Assessment of Ovarian Reserve
Women over 35 or a history of prior ovarian surgery may be at risk for diminished ovarian function or reserve (fewer healthy eggs due to natural aging). Ovarian reserve testing may include:
- Follicle-stimulating hormone (FSH), which helps control a woman’s menstrual cycle and the production of eggs. A FSH test is done on the third day of the menstrual cycle and is used to evaluate egg supply.
- Estradiol, an important form of estrogen, is tested to measure a woman’s ovarian function and tevaluate the quality of the eggs. Like FSH, it is done on the third day of a woman’s menstrual cycle.
- Clomiphene citrate challenge test, (CCCT) provides an additional assessment of ovarian reserve. It is performed by measuring the day 3 FSH and estradiol levels. Then the patient takes Clomid on days 5-9, and her FSH is measured again on day 10. The test is abnormal if either the day 3 or day 10 FSH values are elevated or if the day 3 estradiol is greater than 80 pg/ml. A poor CCCT test, regardless of patient age, indicates that there will be a decreased response to injectable FSH in assisted reproductive technology cycles.
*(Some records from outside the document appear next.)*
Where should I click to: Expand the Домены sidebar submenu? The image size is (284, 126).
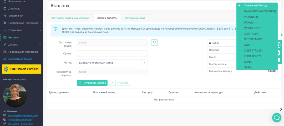coord(40,45)
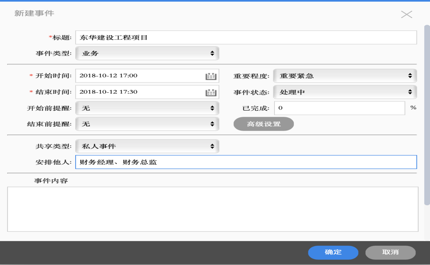This screenshot has height=265, width=430.
Task: Confirm with the 确定 button
Action: 333,252
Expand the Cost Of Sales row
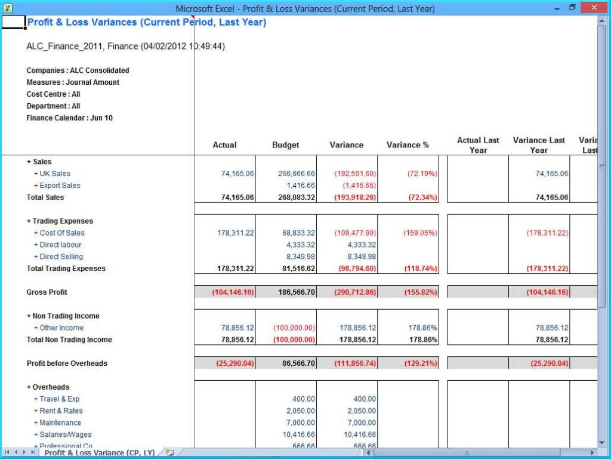This screenshot has height=459, width=611. pos(36,233)
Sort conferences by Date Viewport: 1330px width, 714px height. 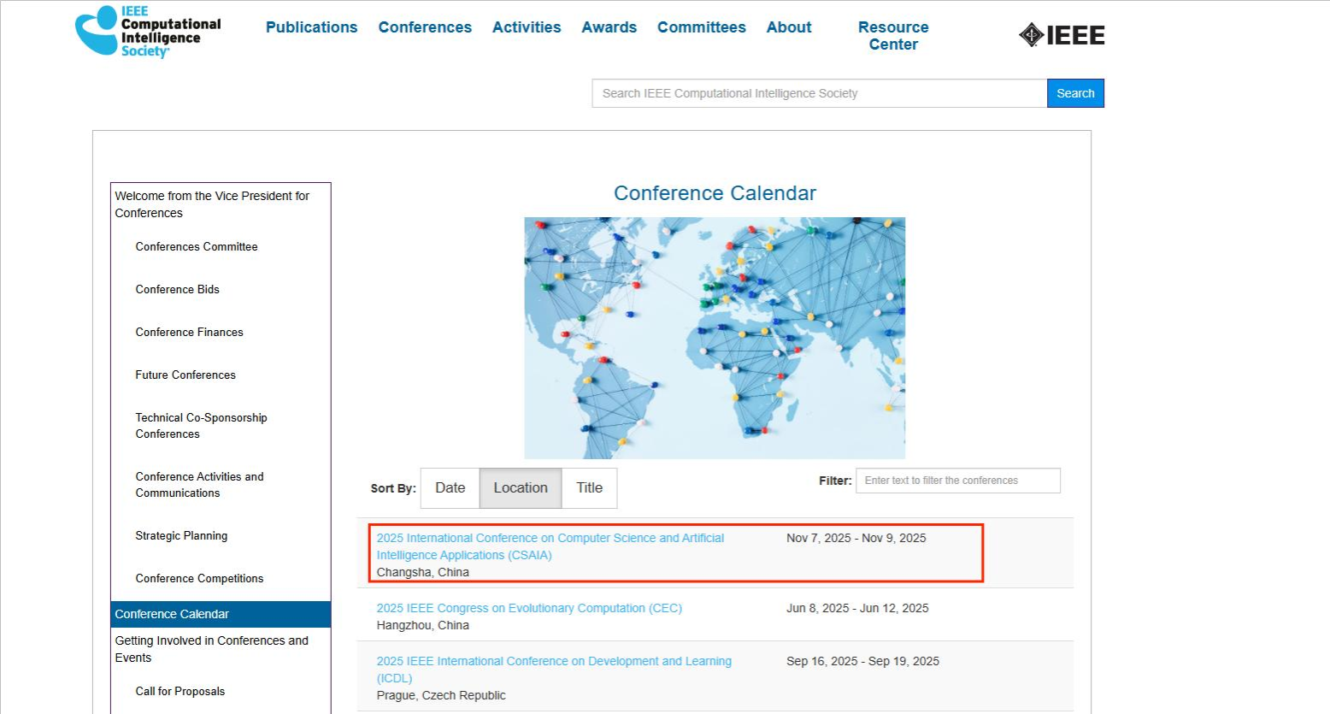pyautogui.click(x=450, y=488)
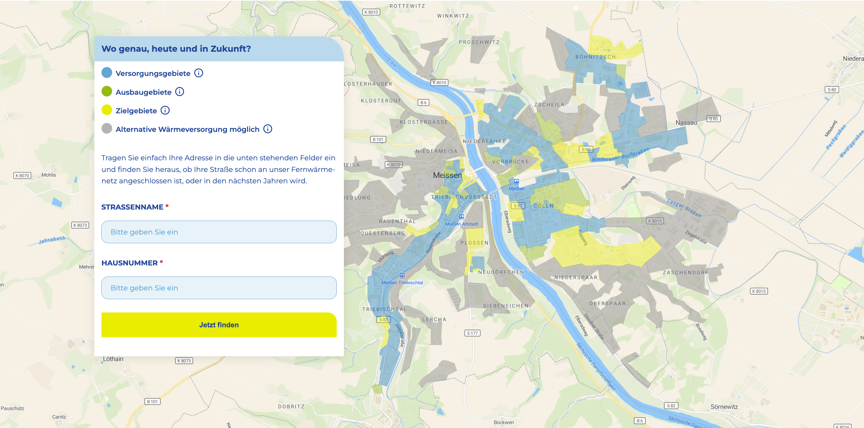Click the B 101 road marker near Klostergasse
Viewport: 864px width, 428px height.
tap(378, 139)

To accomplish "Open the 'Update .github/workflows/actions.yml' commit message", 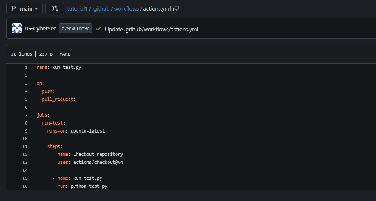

Pregnancy success rates are very low in these women and there is an increased chance of miscarriage.
The results of these tests are not absolute indicators of infertility but abnormal levels correlate with decreased response to ovulation induction medications and lowered IVF success.
Assessment of Uterus and Fallopian Tubes
Assessment of the uterine contour and tubal health is an integral part of the basic infertility evaluation.3 This may include an hysterosalpingography (HSG), an X-ray image of the uterine cavity and fallopian tubes following injection of a dye. Ultrasound may be used to identify uterine fibroids, polyps, congenital anomalies, information on ovarian volume and follicle counts.
When Is A Laparoscopy Used for Infertility Evaluation?
Laparoscopy is a minimally invasive surgical procedure that uses a small camera that allows direct visual examination of the pelvic reproductive anatomy, such as the outside of the uterus, ovaries and fallopian tubes. It is performed in women with unexplained infertility or signs of reversible tubal disease.